Y son esos mismos principios que animaron el pacto constitucional en 1978 los que hoy propician que nuestra sociedad sea cada vez más justa, igualitaria y respetuosa con el discrepante y con la diversidad. Los que hacen posible que nuestra convivencia se asiente sobre valores como la libertad y la democracia de una manera tan natural que podría parecer que fue algo fácil, y sin apenas mérito, de conseguir. Y nada hay más lejos de la realidad.

De ahí que resulte tan desafortunada y ofensiva esa visión falsa y manipulada que algunos, de manera tan interesada como innoble, quieren imponernos ahora, empeñada en desacreditar el espíritu de reconciliación y de concordia que presidió aquellos días.

Porque desprestigiar nuestro modelo constitucional es el primer paso para poner en cuestión -como antesala para su demolición- el marco legal que ha propiciado el periodo de mayor estabilidad institucional, libertad, prosperidad y paz social de nuestra historia, y que aún tiene mucho que ofrecer a la sociedad española cuarenta años después de su aprobación, con las debidas reformas.

Desprestigiar nuestro modelo constitucional es el primer paso para poner en cuestión el marco legal que ha propiciado el periodo de mayor libertad y estabilidad de nuestra historia

Un marco legal que ha propiciado nuestro modelo autonómico, en cuya construcción la Región de Murcia siempre ha colaborado con lealtad institucional, con el orgullo de ser parte de ese gran proyecto común que es España. Y que también ha hecho posible el mayor proyecto de solidaridad interterritorial de la historia de nuestro país como es el trasvase Tajo-Segura, cuya continuidad, como le sucede a la propia Constitución, es también ahora cuestionada por quienes no creen en la igualdad de todos españoles, y por la que el Gobierno de la Región de Murcia va a luchar siempre con toda la fuerza que le otorga la ley, que consagra el mismo derecho que tienen los habitantes de cualquier parte del territorio nacional para disfrutar de una financiación autonómica o unas infraestructuras idénticas a las del resto de España.

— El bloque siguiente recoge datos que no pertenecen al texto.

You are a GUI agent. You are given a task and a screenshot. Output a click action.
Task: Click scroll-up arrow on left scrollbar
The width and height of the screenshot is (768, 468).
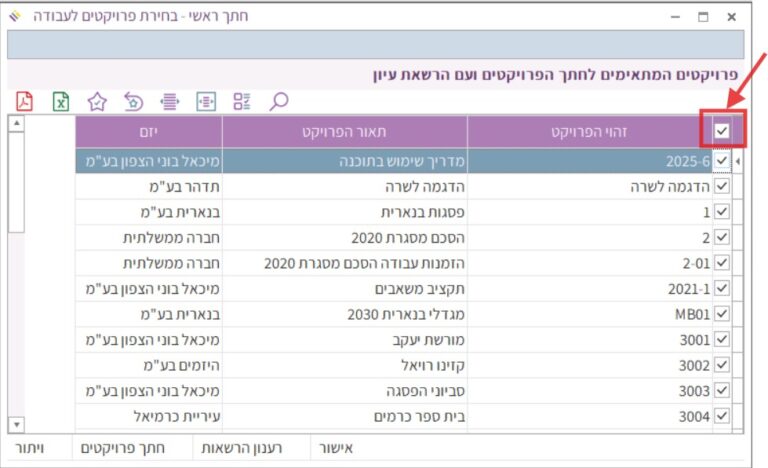coord(15,124)
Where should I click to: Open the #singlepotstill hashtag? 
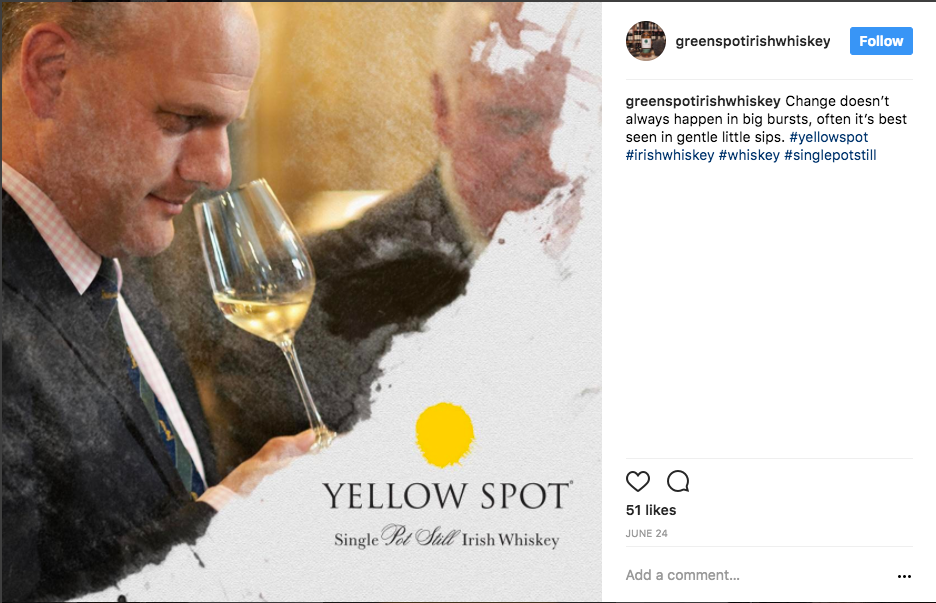click(x=830, y=155)
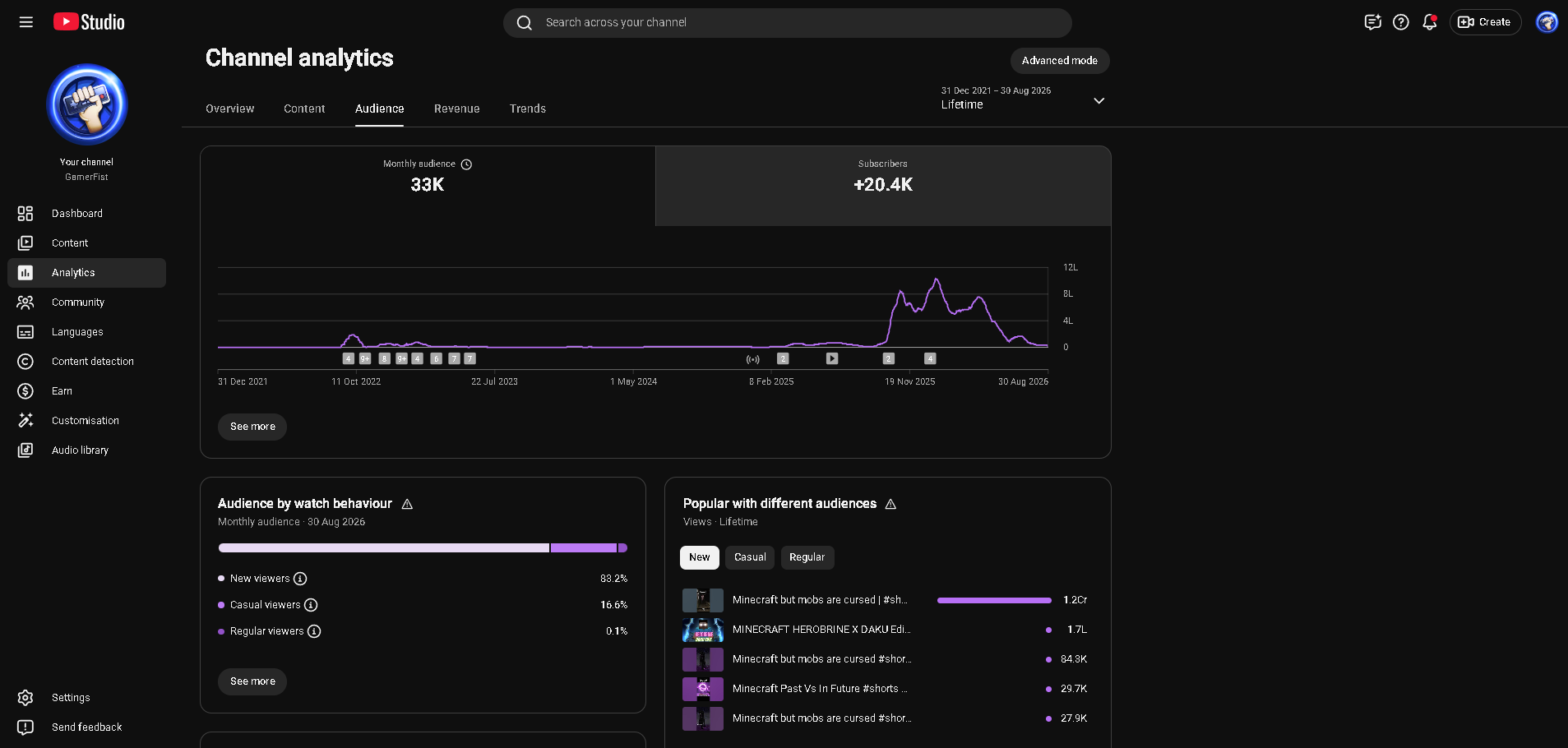Switch to the Revenue tab

tap(457, 109)
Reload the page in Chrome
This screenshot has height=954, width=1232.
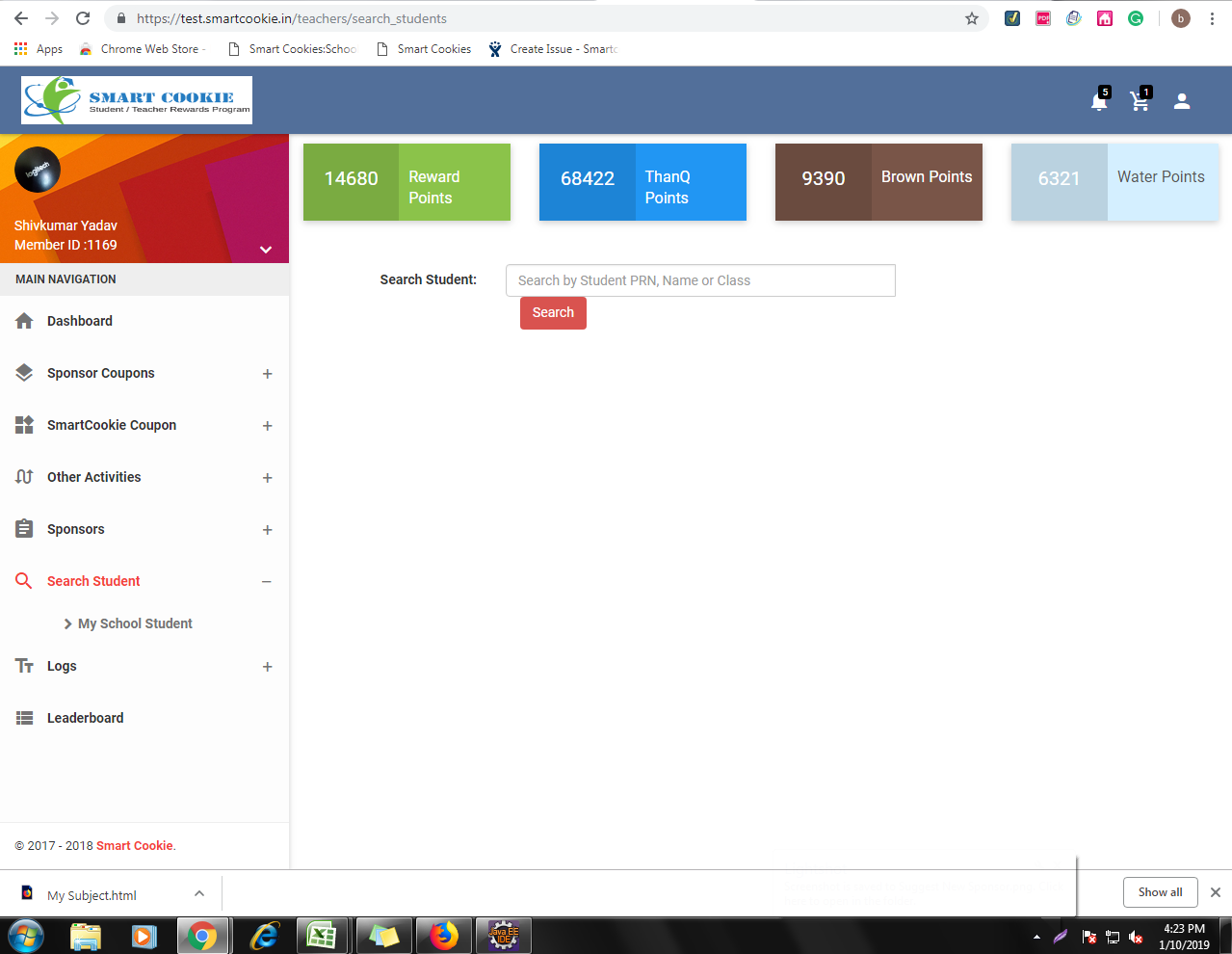pos(83,18)
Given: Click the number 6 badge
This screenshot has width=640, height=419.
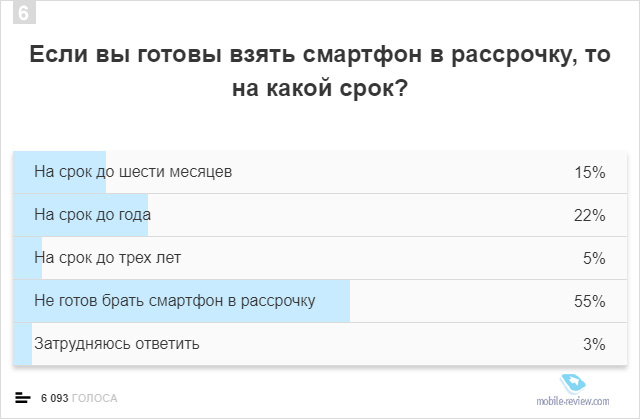Looking at the screenshot, I should (x=24, y=13).

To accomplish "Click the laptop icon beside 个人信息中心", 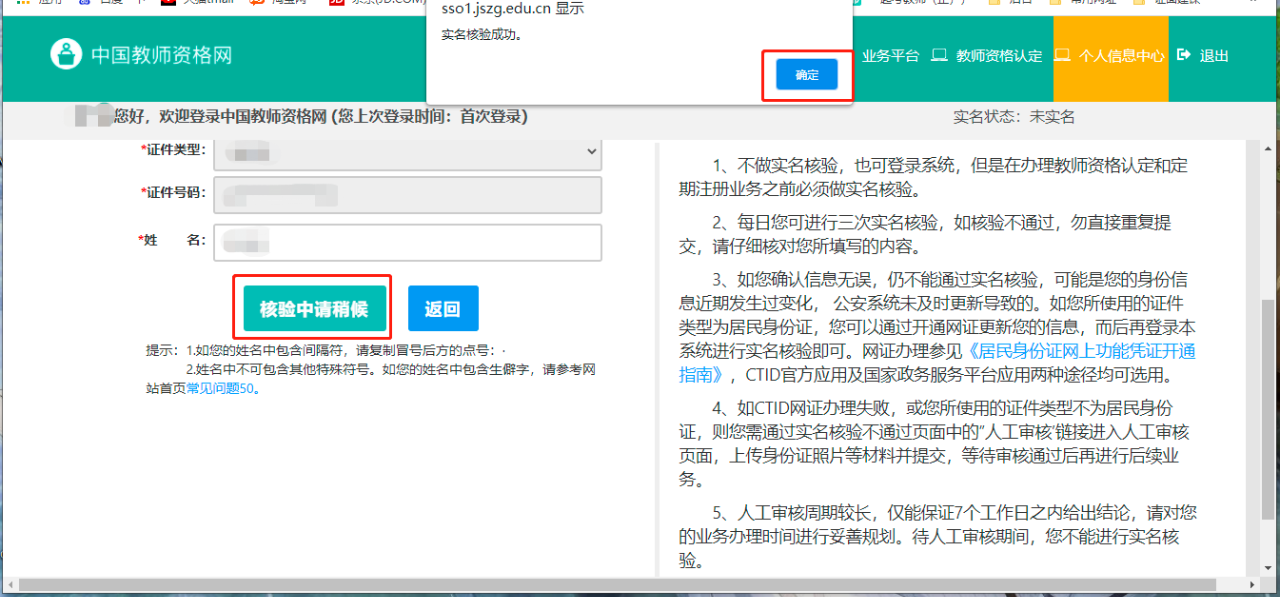I will (1063, 56).
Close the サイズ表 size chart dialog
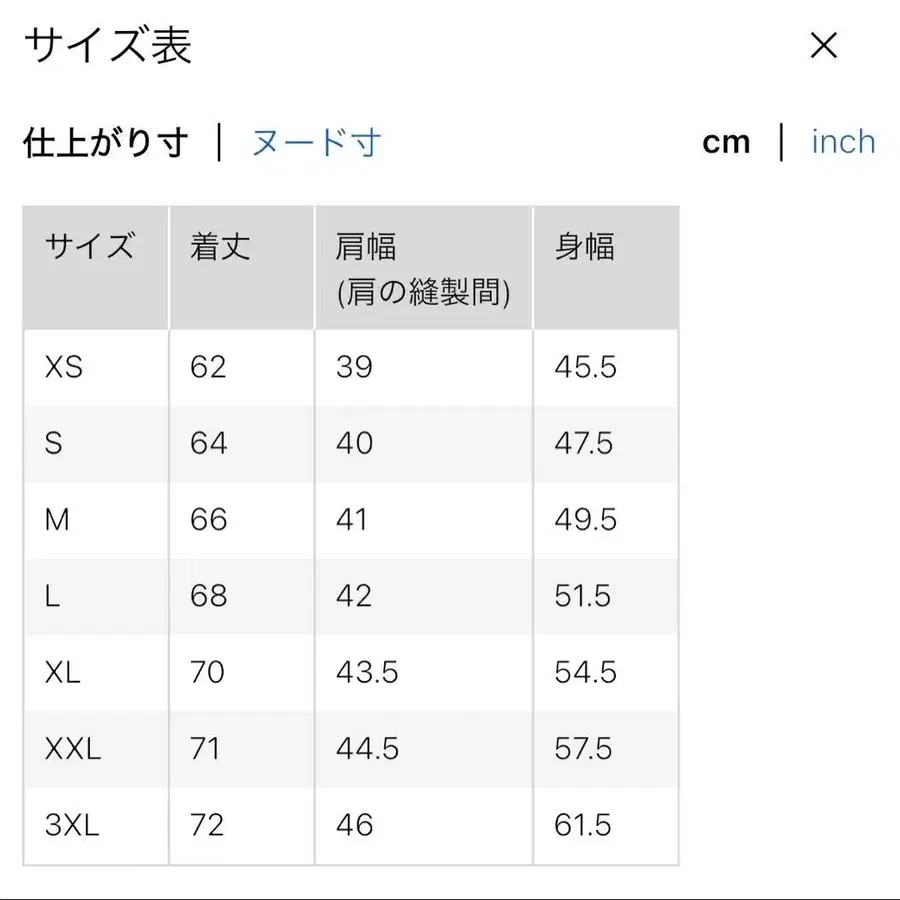Image resolution: width=900 pixels, height=900 pixels. 823,46

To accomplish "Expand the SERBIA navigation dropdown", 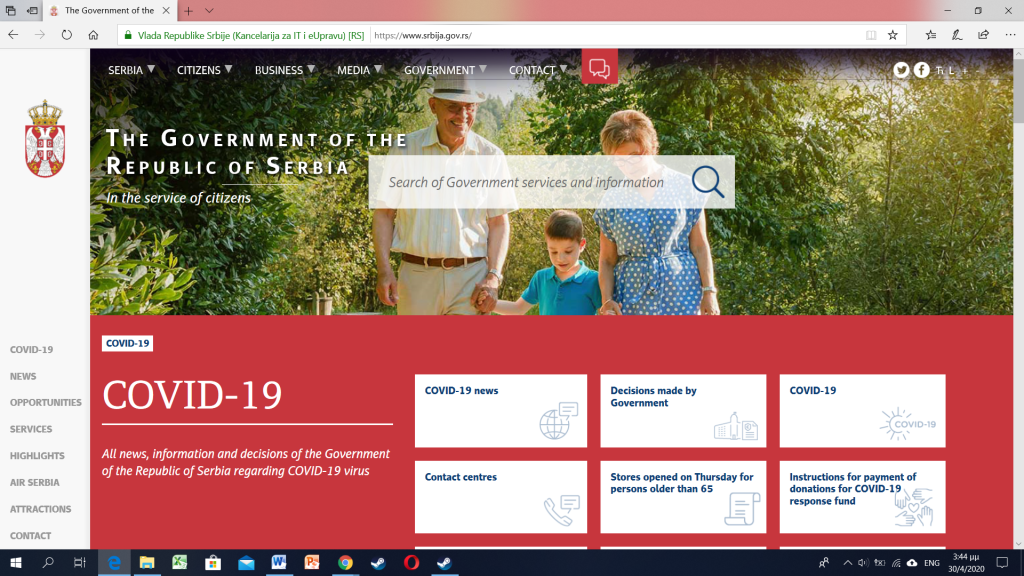I will click(x=131, y=70).
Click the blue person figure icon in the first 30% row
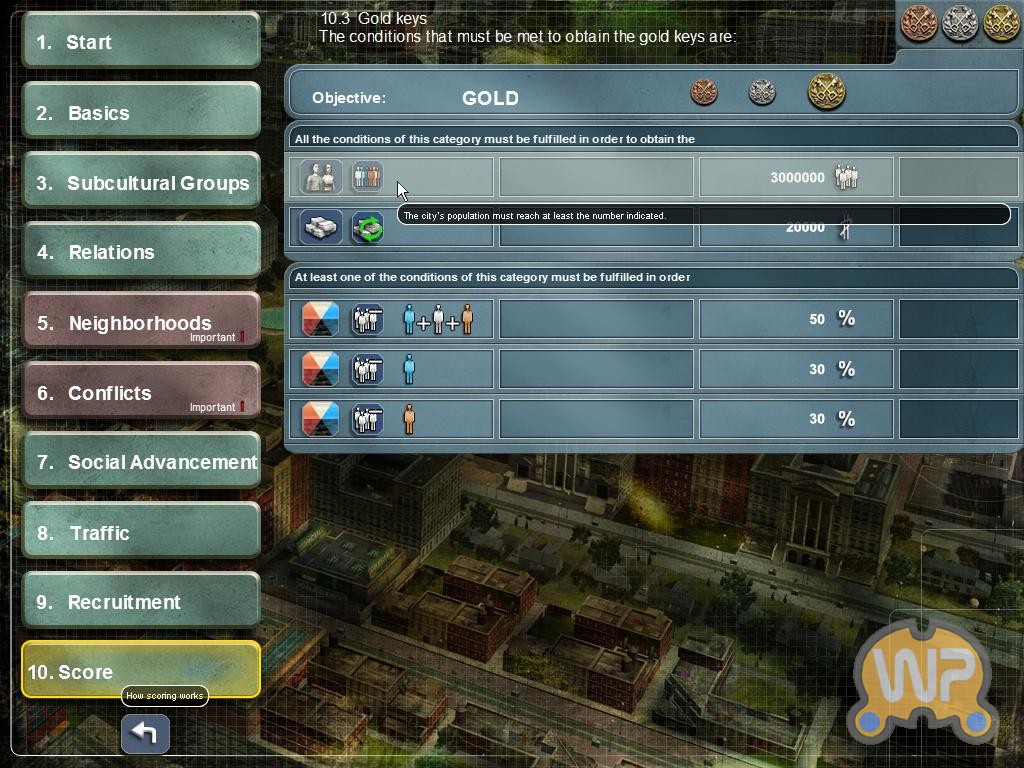The image size is (1024, 768). (x=409, y=369)
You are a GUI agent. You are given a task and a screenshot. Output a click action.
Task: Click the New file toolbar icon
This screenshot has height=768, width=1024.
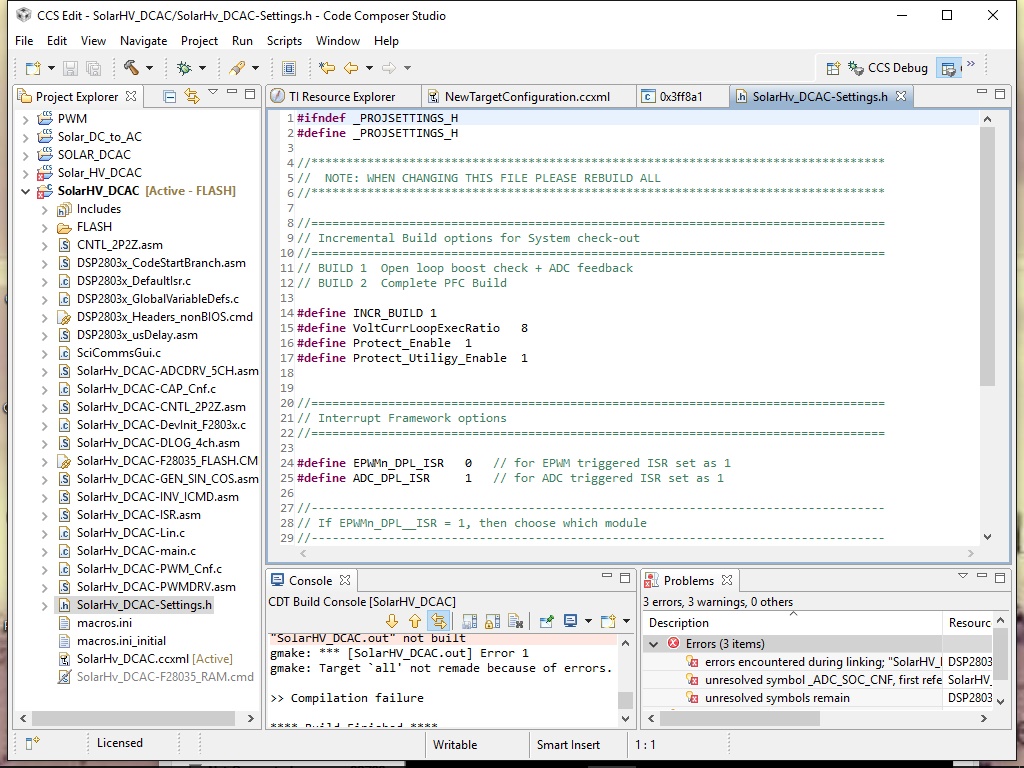coord(33,68)
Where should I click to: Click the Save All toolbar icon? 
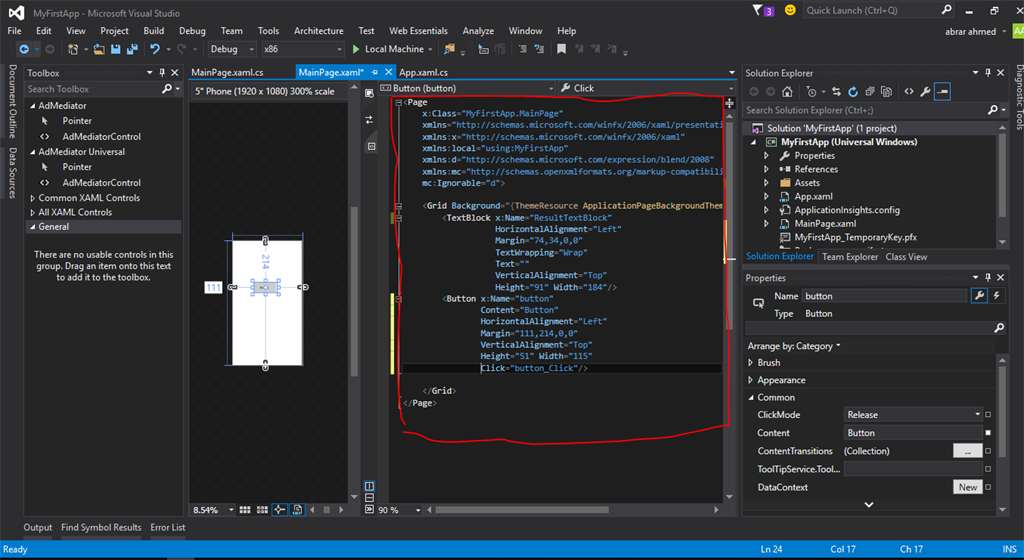[x=132, y=49]
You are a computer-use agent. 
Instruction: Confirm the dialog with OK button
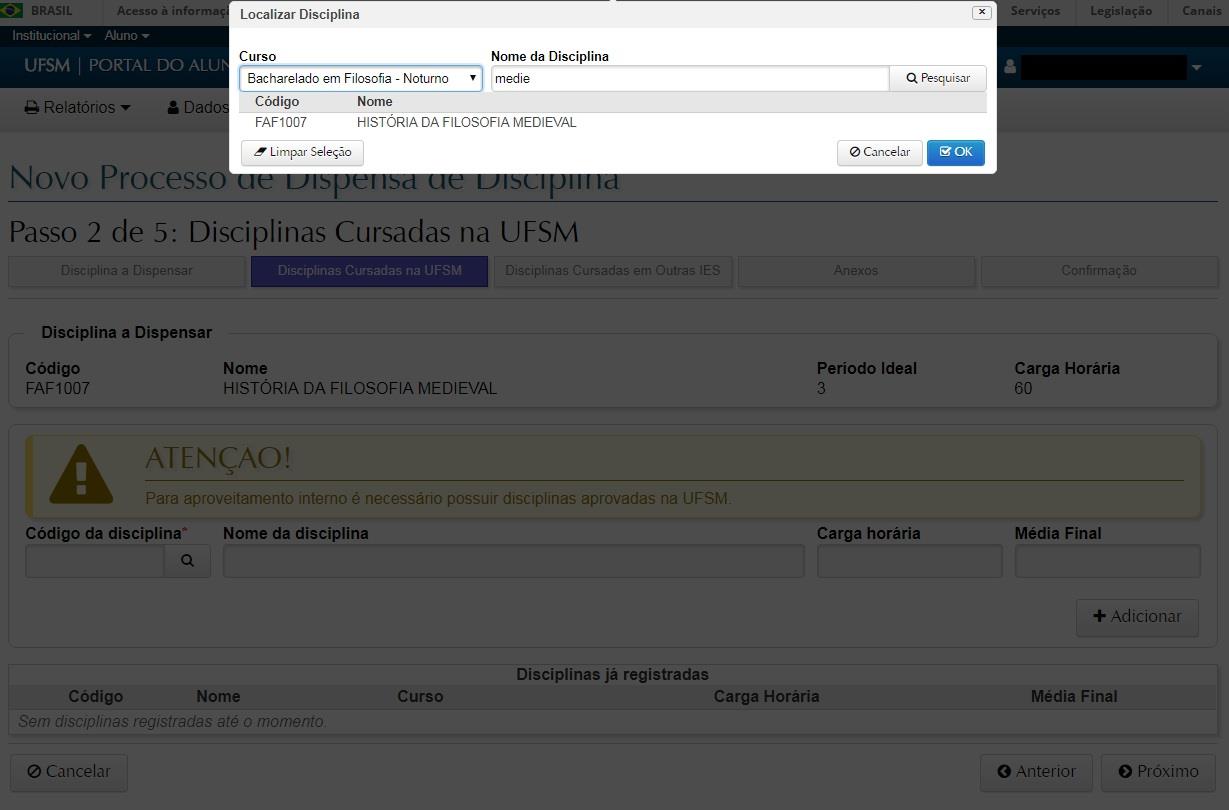[x=955, y=152]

A quienes consideran que es un texto legal que ya no se adapta a los tiempos actuales, nuestra Carta Magna les ha demostrado en repetidas ocasiones que siempre ha sido la más eficaz herramienta para salvaguardar nuestra convivencia en democracia y libertad en aquellos momentos, algunos de ellos bastante recientes y que todos tenemos tan presentes, en los que el pueblo español ha tenido que hacer frente a grandes crisis, amenazas o peligros.

Pero si una virtud tiene la Constitución de 1978, además de su juventud en comparación con las de nuestro entorno, es su capacidad para ser reformada, incluso mejorada, recurriendo a unos mecanismos que, como sucedió hace cuarenta años, requieren de un amplio consenso para su modificación. Desterrando la posibilidad de hacerla un instrumento al servicio de unos españoles contra otros y, lo que es más importante, anteponiendo el bien común y la salvaguarda de los derechos y libertades de todos los españoles como la función esencial para la que cuatro décadas atrás fue creada y aprobada en aquel referéndum que hoy conmemoramos con tanta alegría y orgullo.